--- START ---

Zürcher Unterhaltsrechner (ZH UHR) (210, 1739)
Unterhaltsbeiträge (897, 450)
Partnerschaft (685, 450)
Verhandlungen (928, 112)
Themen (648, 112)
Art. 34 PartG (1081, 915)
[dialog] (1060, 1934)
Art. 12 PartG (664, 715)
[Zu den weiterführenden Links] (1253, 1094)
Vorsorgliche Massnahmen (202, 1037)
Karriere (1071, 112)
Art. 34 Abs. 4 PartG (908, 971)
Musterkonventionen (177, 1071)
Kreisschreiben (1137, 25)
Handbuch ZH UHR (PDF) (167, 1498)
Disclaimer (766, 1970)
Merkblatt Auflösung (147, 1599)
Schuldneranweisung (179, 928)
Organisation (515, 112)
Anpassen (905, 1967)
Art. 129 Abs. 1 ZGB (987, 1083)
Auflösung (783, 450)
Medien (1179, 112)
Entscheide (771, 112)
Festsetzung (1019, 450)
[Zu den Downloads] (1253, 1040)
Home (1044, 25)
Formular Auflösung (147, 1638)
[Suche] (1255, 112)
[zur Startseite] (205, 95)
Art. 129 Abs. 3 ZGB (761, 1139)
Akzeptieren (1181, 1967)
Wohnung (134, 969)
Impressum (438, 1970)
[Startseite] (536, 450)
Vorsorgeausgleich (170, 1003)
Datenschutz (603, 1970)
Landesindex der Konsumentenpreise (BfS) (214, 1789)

--- END ---

WORK REQUIRED:
Repeat precisely, and with nothing added, every line from the one containing "Formular Auflösung (147, 1638)" to the last line of the listing above.

SOLUTION TO THIS TASK:
Formular Auflösung (147, 1638)
[Suche] (1255, 112)
[zur Startseite] (205, 95)
Art. 129 Abs. 3 ZGB (761, 1139)
Akzeptieren (1181, 1967)
Wohnung (134, 969)
Impressum (438, 1970)
[Startseite] (536, 450)
Vorsorgeausgleich (170, 1003)
Datenschutz (603, 1970)
Landesindex der Konsumentenpreise (BfS) (214, 1789)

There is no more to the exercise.